[Date Prev][Date Next][Thread Prev][Thread Next][Date Index][Thread Index]

Thread-safe way to add a key to a dict only if it isn't already there?

On Sat, Jul 7, 2018 at 8:03 AM Stefan Behnel <stefan_ml at behnel.de> wrote:
> Marko Rauhamaa schrieb am 07.07.2018 um 15:41:
> > Steven D'Aprano <steve+comp.lang.python at pearwood.info>:
> >> On Sat, 07 Jul 2018 02:51:41 +0900, INADA Naoki wrote:
> >>> D.setdefault('c', None)
> >>
> >> Oh that's clever!
> >
> > Is that guaranteed to be thread-safe? The documentation (<URL: http
> > s://docs.python.org/3/library/stdtypes.html#dict.setdefault>) makes no
> > such promise.
> It's implemented in C and it's at least designed to avoid multiple lookups
> and hash value calculations, which suggests that it's also thread-safe by
> design (or by a side-effect of the design).
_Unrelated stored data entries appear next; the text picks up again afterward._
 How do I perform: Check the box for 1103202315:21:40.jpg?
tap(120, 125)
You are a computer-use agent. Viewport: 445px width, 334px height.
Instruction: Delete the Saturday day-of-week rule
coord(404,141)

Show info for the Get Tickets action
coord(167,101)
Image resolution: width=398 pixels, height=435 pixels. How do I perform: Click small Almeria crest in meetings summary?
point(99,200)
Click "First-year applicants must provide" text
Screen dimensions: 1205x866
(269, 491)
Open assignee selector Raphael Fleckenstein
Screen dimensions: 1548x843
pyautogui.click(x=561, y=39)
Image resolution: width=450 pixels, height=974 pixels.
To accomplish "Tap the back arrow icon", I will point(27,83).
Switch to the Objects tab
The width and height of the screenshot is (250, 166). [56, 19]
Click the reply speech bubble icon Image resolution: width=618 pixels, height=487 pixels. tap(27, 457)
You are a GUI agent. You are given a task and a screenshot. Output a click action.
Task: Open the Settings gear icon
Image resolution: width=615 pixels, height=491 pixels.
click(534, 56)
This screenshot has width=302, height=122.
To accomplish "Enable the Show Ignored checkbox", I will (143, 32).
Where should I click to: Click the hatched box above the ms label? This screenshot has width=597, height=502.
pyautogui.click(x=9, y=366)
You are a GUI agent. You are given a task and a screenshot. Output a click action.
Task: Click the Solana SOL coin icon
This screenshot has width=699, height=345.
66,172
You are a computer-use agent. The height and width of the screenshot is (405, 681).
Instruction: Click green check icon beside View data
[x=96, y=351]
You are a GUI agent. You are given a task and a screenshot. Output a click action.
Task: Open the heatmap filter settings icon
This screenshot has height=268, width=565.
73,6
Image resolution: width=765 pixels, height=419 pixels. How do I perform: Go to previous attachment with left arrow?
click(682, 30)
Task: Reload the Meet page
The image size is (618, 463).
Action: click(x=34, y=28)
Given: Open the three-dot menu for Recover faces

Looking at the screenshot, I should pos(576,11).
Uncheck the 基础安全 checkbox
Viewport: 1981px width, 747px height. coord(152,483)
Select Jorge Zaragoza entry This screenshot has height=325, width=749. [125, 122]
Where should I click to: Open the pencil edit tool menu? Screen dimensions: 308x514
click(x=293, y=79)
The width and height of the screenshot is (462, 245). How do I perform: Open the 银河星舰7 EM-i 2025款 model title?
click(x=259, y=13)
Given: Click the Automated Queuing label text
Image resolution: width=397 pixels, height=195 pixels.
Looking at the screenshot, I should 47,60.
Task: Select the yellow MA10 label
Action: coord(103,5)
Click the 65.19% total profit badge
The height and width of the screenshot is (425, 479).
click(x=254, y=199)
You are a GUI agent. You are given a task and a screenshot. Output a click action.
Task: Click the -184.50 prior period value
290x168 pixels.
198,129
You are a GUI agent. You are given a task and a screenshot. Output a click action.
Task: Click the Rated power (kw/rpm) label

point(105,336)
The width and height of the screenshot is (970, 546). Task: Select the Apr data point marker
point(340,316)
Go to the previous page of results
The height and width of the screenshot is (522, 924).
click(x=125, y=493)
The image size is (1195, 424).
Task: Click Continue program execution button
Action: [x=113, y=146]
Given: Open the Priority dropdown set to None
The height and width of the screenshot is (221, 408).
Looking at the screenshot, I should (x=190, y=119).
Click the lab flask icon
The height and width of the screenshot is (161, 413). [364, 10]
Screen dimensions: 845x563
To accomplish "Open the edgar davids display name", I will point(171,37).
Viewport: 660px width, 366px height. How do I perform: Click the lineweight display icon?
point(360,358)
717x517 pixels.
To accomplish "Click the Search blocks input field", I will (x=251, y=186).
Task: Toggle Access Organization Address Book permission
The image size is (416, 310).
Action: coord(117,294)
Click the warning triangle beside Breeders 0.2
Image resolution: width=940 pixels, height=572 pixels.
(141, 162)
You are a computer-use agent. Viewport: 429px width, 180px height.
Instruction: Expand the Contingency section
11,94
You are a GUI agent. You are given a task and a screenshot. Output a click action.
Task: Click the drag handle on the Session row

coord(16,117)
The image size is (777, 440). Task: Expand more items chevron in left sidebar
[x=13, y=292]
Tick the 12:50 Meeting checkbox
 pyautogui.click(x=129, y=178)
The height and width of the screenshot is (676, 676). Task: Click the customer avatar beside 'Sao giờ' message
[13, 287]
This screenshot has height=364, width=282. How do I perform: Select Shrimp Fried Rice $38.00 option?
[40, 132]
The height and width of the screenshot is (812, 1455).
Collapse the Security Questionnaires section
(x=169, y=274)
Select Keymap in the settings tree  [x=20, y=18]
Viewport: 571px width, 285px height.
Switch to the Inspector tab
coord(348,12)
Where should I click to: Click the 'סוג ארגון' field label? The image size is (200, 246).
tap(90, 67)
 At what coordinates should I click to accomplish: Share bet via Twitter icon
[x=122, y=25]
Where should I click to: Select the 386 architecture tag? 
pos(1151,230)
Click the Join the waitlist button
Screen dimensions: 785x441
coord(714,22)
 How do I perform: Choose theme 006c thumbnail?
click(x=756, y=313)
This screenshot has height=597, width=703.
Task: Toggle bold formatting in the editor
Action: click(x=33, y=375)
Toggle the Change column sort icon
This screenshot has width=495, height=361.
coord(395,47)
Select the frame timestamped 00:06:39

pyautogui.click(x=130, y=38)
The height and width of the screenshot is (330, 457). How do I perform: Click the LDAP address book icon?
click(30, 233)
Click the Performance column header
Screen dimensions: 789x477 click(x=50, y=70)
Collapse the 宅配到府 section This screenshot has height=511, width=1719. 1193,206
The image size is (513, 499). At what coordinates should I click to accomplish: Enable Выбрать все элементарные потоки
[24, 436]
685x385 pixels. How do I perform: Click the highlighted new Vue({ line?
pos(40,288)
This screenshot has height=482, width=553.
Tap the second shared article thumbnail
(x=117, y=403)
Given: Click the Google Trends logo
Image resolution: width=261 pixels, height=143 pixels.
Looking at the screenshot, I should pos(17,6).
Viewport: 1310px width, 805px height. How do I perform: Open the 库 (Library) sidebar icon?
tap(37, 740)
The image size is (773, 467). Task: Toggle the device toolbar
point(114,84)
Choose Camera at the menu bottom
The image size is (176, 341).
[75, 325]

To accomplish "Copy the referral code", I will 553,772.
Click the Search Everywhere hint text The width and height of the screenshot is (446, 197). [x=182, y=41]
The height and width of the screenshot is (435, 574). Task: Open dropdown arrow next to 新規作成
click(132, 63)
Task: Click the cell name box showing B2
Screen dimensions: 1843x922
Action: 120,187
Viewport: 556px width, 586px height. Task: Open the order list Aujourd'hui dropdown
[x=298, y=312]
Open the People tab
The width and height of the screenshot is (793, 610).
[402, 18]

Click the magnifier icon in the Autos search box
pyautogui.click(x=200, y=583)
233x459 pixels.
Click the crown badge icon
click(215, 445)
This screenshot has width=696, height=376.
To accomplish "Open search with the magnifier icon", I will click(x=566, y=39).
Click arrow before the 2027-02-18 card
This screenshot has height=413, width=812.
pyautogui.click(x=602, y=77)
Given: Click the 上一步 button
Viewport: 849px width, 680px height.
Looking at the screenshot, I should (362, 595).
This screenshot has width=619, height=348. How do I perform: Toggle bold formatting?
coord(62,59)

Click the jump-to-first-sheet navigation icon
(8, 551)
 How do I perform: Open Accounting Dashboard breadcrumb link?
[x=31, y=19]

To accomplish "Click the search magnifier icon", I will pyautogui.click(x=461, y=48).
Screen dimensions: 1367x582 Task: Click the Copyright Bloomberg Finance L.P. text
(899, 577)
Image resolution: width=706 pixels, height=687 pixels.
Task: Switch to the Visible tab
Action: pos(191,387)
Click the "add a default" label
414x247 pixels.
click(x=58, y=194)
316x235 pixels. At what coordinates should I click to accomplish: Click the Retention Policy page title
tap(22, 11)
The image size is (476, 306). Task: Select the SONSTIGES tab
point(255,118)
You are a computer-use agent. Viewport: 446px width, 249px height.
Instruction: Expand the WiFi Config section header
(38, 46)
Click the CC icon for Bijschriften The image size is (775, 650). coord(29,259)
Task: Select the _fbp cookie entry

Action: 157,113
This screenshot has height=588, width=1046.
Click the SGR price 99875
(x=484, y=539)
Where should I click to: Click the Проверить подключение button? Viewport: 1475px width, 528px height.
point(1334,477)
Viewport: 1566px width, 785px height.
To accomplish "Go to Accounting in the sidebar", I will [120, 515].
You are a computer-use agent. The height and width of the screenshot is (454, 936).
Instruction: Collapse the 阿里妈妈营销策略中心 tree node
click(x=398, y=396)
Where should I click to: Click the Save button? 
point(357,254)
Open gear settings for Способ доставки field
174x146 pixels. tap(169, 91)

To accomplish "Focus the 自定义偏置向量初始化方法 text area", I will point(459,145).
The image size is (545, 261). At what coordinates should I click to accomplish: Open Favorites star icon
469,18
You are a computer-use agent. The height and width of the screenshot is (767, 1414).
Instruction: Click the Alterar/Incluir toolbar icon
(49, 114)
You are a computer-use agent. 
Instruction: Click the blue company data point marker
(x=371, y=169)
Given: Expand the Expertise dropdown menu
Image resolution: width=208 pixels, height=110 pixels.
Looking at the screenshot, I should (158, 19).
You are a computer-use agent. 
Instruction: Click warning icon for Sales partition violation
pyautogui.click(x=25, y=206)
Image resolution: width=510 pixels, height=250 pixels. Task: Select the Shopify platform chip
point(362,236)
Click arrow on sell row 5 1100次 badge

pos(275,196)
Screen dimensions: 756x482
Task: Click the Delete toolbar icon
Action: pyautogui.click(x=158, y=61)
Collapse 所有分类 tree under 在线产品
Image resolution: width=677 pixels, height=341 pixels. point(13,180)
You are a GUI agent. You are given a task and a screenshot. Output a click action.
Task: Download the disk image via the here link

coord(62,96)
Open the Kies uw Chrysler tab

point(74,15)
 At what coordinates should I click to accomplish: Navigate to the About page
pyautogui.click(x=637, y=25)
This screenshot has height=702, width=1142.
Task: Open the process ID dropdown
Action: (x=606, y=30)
Whether that's guaranteed, I
> cannot say, but a change that makes it non-thread-safe would probably be
> very controversial.

It's only implemented in C if you're using CPython (and if it's the
builtin dict type and not a subclass). If there's any chance that your
code might run under any other interpreter than CPython, then you
can't rely on the GIL for thread-safety. I would also point out
https://bugs.python.org/issue25343. While some operations are known to
be atomic (and therefore thread-safe), the leaning of the devs seems
to be to refrain from documenting it and instead document that *no*
operations are guaranteed atomic.

> > At least __collectios_abc.py
> > contains this method definition for MutableMapping:
> >
> >     def setdefault(self, key, default=None):
> >         'D.setdefault(k[,d]) -> D.get(k,d), also set D[k]=d if k not in D'
> >         try:
> >             return self[key]
> >         except KeyError:
> >             self[key] = default
> >         return default
> >
> > There are more such non-thread-safe definitions.
> That's a different beast, because Python code can always be interrupted by
> thread switches (between each byte code execution). C code cannot, unless
> it starts executing byte code (e.g. for calculating a key's hash value) or
> explicitly allows a thread switch at a given point.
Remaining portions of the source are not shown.